Çözülecek Görevler:
A: Sedat Peker'in tweetleri hakkındaki metinden "Sedat Peker’den 24" ifadesinden başlayıp "adet tweet attı." ifadesine kadar olan kısmı, bu iki ifade de dahil, hiçbir değişiklik yapmadan çıktı olarak verin.
B: Sedat Peker'in tweetleri hakkındaki metne göre Süleyman Soylu, Cihan Ekşioğlu'nun korumaları için hangi model aracı verdi?
C: Sedat Peker'in tweetleri hakkındaki metne göre Süleyman Soylu, Cihan Ekşioğlu için neleri iptal etti? Hepsini sıralayın.

Alıntı Metin:
--*--
Sedat Peker’den 24 Tweet

Son iki aydır çektiği videolar ve attığı tweetlerle Türkiye’nin; Siyasal, sosyal ve ekonomik gündeminin belirleyen ismi olan Sedat Peker dün gece yine gündemi sarsacak 24 adet tweet attı.

 

 

 

 Peker sosyal medya gönderiminde şunları dile getirdi: “Sezgin Baran Korkmaz, ismini gündeme aldığımda yanındaki arkadaşlarına şöyle demiş Bizi yaktı ancak cihan ekşioğlu ya da Ekim alptekin’in dosyaları ve ilişkiler ağı patlarsa gündemden anca böyle düşerim kurtulurum demiş. Bugünkü misafirimiz Cihan Ekşioğlu.  Süleyman Soylu’nun manevi evladı benim de eski kardeşim Cihan Ekşi, bu olaylar patladığında seni halaoğlu vasıtasıyla uyarmıştım. Süleyman Soylu’nun  lehine basındaki ve iş dünyasındaki tanıdıklarınla lobi çalışması yapma demiştim. Ancak gelen bilgiler yaptığın yönünde(sen bunu hak ettin) Süleyman Soylu sana o kadar çok değer veriyor ki herkese bir tane koruma polisi verirken sana ekip koruması verdi, korumalar için de Renault Symbol ve tahsisli plaka verdi (korumanın ekip olarak verilmesi çok olağan üstü bir durumdur) Gerçi senin patlayacağını anlayınca koruma kararını  ve araç tahsisini 15 gün önce iptal etti. Yurt dışına kaçma diye de pasaportunu da iptal etti (şimdi anlatacağım olayların patladığında ben iptal ettim diyip kendini kurtarmak için ancak nafile). Yaşın genç olsa da FETÖ  borsasının ilk kurulmasındaki mucitlerden biri sensin.”

“FETÖ Borsası…”
--*--
Toplanan Veriler:
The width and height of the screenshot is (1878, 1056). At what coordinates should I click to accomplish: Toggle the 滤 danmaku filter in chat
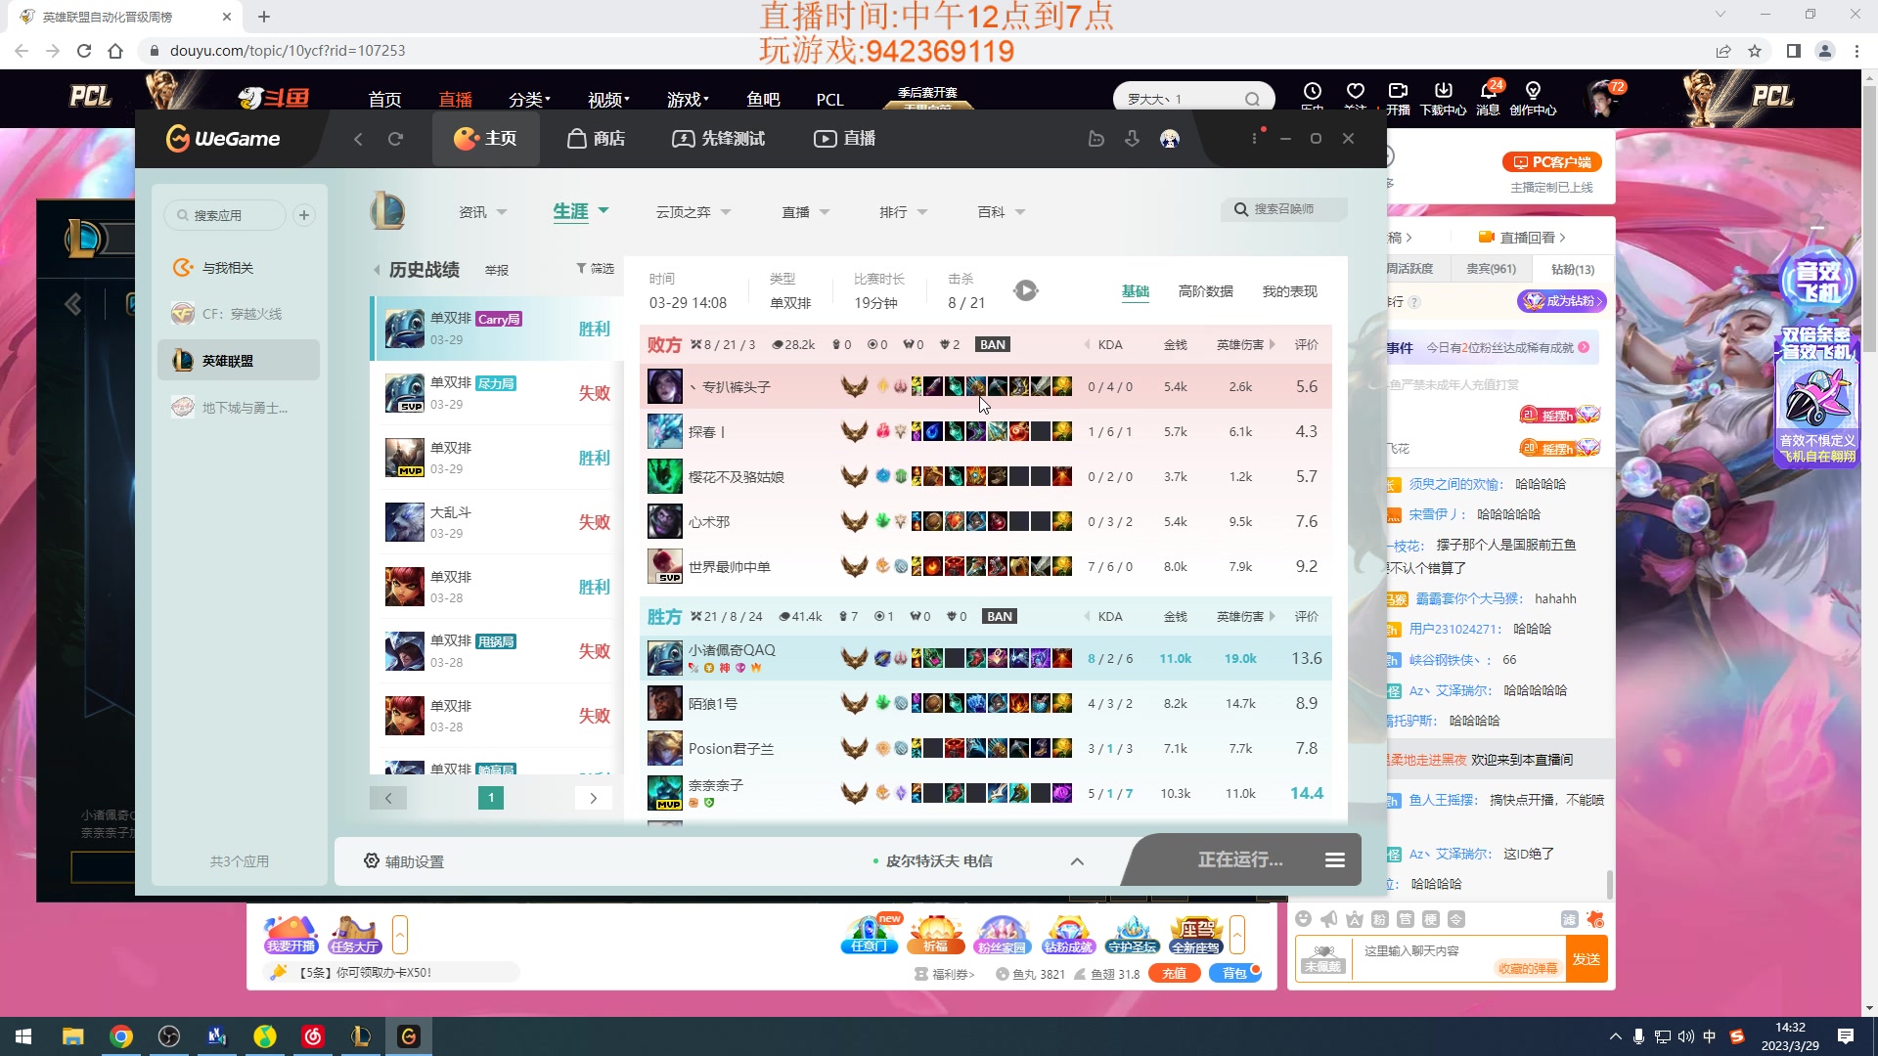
--*--
Sıralı Çözümler:
A:
Sedat Peker’den 24 Tweet

Son iki aydır çektiği videolar ve attığı tweetlerle Türkiye’nin; Siyasal, sosyal ve ekonomik gündeminin belirleyen ismi olan Sedat Peker dün gece yine gündemi sarsacak 24 adet tweet attı.

B: Renault Symbol.

C: Koruma kararı, araç tahsisi, pasaport.